Sunderland rose to the challenge and performed.
To pick out one player – which would perhaps be unjust given such a harmonious display – Jack Colback has epitomised this new-found doggedness around Poyet’s ranks.
Colback’s future is uncertain. There have been rumours circling about him joining Newcastle (albeit senior Magpies sources have played down that interest) and yet he was again excellent yesterday – driving forwards and bridging the gap between Connor Wickham and the midfield.
The same applies to Seb Larsson, with the Swedish international similarly in the final few weeks of his contract and seemingly on his way out of the club.
Far from panicking at failing to get their noses in front in the opening 10 minutes, there was a calmness around Sunderland, even after Cardiff had begun to take the sting out of things.
Yes, Sunderland were guilty of moving the ball too slowly, yet they did not resort to kick and rush.
Sunderland kept their composure, continued to pass the ball and defended without fuss, with the two centre-halves again excellent and Lee Cattermole breaking up Cardiff’s half-hearted attacks, despite Jordon Mutch’s attempt to wind the midfielder up.
That patience paid off as man-of-the-moment Connor Wickham pounced on Cardiff’s pathetic defending to loop home the opener.
It was the perfect platform.
Sunderland were able to control proceedings – keeping possession, finding space and never allowing Cardiff a sniff.
Once another piece of catastrophic defending from Cardiff had given Sunderland the second, the buoyancy around the Stadium of Light was a reflection of how pivotal that killer goal on the stroke of half-time was.
Enormous credit must go to Phil Dowd for having the fortitude to make such a huge call, but he undoubtedly made the right one.
Juan Cala’s shirt-pull on Wickham began outside the box and continued into the area – meeting the criteria for a penalty – and he attempted to play the advantage without any arriving.
Perhaps the media attention which surrounded West Ham winger Matt Jarvis – fouled inside the area against Arsenal a fortnight ago while staying on his feet – played on Dowd’s mind.
But it still needed Dowd to make a split-second judgement.

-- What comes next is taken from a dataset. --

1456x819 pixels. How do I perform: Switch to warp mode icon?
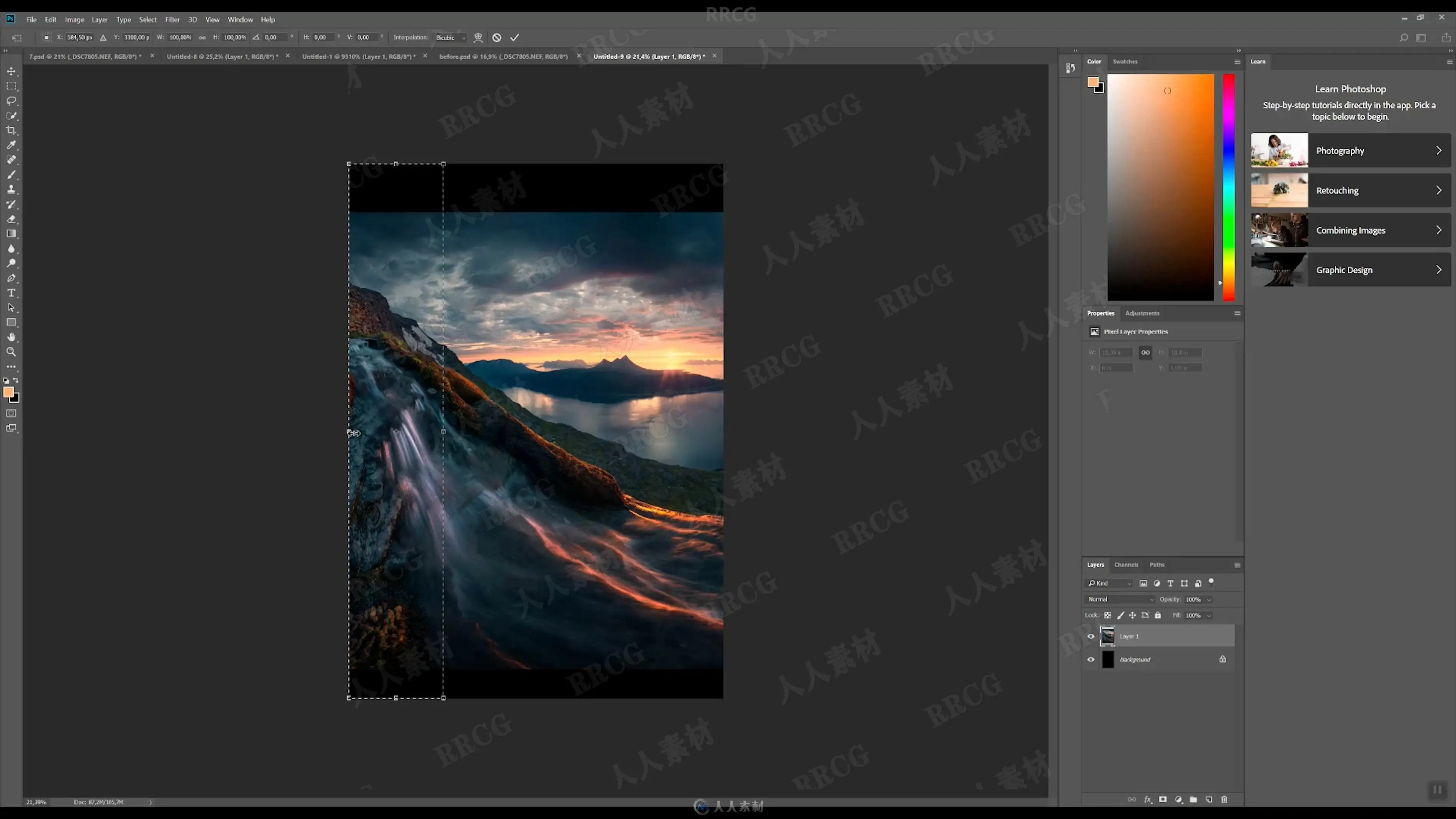pos(478,37)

In an age of constant referee-baiting, the official deserves every pat on the back he receives.
It was the game-changing moment. Cardiff delivered a couple of scares from set pieces, yet never really threatened to pull off a comeback with 10 men.
Despite Ole Gunnar Solskjaer introducing every offensive option on his bench, the brutal truth was that Cardiff were poor. Very poor.

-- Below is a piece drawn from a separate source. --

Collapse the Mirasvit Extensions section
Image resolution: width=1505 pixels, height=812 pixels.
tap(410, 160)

That shouldn’t detract from the quality of Sunderland’s performance though.
Netting a third and fourth added gloss to the scoreline and ensured Sunderland’s players could revel in the finale; enjoying the buoyancy of the crowd from such a convincing win.
Plenty of ghosts will have been banished in those seemingly meaningless last few minutes.
That was important.
Sunderland need the Stadium of Light to offer comfortable surroundings in those crucial last two games, rather than worrying anymore about playing at home.

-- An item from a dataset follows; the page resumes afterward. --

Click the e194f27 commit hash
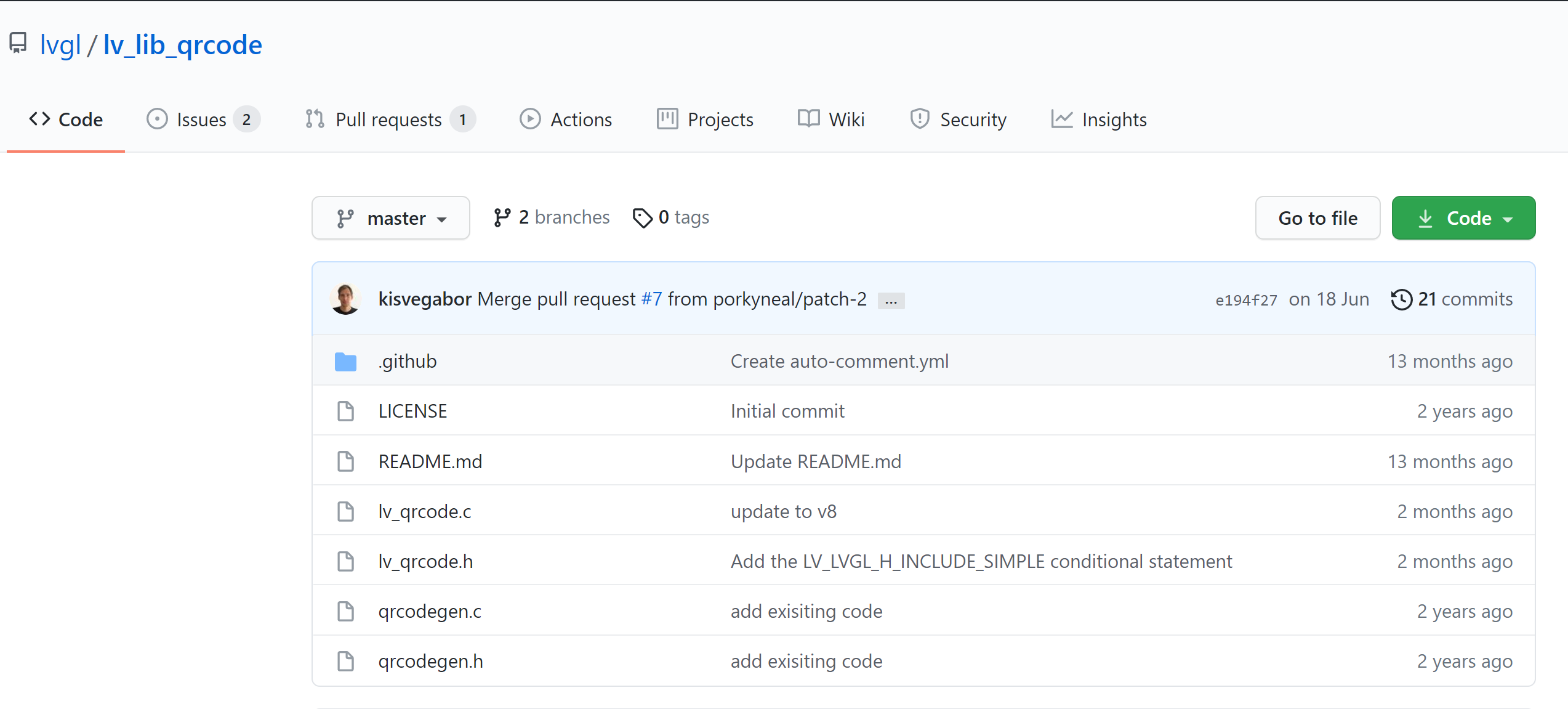1568x709 pixels. tap(1246, 300)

Those visits of West Brom and Swansea still provide Sunderland’s trump card in the battle to avoid the drop.
Two wins over the final three games will essentially confirm Sunderland’s Premier League status now, given their superior goal difference over each of the bottom three.
Realistically, four points may well be sufficient, unless Fulham and Norwich can win both of their last two fixtures.
The test for Poyet’s men now is to avoid letting complacency set in.
Yes, they have produced a remarkable turnaround to take seven points from three games, yet it still requires a big effort to get over that finishing line.
But the manner in which Sunderland have performed in these last few weeks indicates players who have grasped how perilous the situation was and duly reacted, rather than throwing in the towel.
These lot really don’t want a relegation on their CVs.